Egypt

In 2002, Egypt became the first country in the Arab region to create an IXP, CAIX, on the back of a dynamic ISP market and Egypt’s position as the hub location for a large number of international submarine cable landings. Egypt was also among the first countries in Africa to host root and top-level domain name servers at the IXP. Fostered by the Ministry of Communications and Information Technology (MCIT), 60 local ASNs with 232 international links were hosted at CAIX by 2010. CAIX continues to be operated by the National Telecommunication Regulatory Authority (NTRA) and hosted by Telecom Egypt in its Ramses central office. In addition, GPX Global Systems, a private-sector data-centre operator with presence in Mumbai, provides IXP services known as MEIX.

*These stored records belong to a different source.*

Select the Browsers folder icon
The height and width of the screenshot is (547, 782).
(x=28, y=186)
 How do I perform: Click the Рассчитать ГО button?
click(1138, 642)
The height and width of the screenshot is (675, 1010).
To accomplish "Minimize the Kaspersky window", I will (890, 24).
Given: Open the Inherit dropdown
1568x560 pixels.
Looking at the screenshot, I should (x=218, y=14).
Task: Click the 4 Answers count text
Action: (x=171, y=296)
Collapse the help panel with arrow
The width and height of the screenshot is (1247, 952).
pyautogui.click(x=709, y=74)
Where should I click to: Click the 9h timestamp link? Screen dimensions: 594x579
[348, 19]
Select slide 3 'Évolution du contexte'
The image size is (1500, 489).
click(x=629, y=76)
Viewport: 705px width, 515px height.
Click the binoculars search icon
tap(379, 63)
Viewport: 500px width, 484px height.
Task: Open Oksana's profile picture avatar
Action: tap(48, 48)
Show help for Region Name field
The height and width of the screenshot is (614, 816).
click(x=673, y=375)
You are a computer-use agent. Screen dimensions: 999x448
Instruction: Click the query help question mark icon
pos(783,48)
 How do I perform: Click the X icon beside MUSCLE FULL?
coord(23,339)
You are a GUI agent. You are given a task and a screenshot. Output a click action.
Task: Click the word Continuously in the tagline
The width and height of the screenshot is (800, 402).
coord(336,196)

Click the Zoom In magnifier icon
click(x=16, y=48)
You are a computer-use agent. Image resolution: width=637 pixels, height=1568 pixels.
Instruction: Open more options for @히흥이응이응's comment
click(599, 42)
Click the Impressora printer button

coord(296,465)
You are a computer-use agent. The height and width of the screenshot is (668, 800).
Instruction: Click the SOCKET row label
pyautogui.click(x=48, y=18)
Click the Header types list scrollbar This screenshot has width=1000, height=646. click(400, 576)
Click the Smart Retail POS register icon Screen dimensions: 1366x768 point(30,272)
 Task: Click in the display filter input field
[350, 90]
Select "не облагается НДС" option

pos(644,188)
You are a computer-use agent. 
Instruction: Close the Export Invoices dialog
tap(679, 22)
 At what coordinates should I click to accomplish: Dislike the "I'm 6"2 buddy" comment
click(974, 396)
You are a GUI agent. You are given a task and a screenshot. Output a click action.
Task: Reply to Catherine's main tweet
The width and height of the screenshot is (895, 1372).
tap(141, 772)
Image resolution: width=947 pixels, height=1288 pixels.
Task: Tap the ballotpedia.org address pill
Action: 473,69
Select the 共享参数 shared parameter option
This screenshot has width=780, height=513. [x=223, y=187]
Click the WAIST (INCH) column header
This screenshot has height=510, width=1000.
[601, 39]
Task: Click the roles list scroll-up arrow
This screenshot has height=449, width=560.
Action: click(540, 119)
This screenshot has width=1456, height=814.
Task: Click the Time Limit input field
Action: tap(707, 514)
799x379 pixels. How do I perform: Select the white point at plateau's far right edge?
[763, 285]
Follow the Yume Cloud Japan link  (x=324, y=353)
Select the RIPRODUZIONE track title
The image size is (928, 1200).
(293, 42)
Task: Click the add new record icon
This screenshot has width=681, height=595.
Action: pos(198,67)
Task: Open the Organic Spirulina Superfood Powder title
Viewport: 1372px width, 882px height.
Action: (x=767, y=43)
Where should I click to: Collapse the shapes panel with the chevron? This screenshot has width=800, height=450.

At CAIX, there are four ISPs (TEDATA, Vodafone, Linkdotnet, Etisalat) connected via a gigabit interface and three ISPs (Noor, MenaNet, YALLA) connected via Fast Ethernet. Peak traffic currently runs at about 1.1Gbps. In addition, CAIX hosts PCH's Anycast servers that have copies of about 30 ccTLDs.

There are no fees for connecting to CAIX; however, content providers and service providers wishing to host their servers where CAIX is located pay hosting fees to Telecom Egypt. Interconnection policy requires that all traffic exchanged must be via the CAIX switch fabric, that all members must peer with CAIX router, and that all members must advertise all local IP routes they have in their routing tables to the CAIX router. A scarce resource policy is also in place where the CAIX administration team has the right to reclaim under-utilized resources if they are needed for another CAIX member that can demonstrate a need for those resources.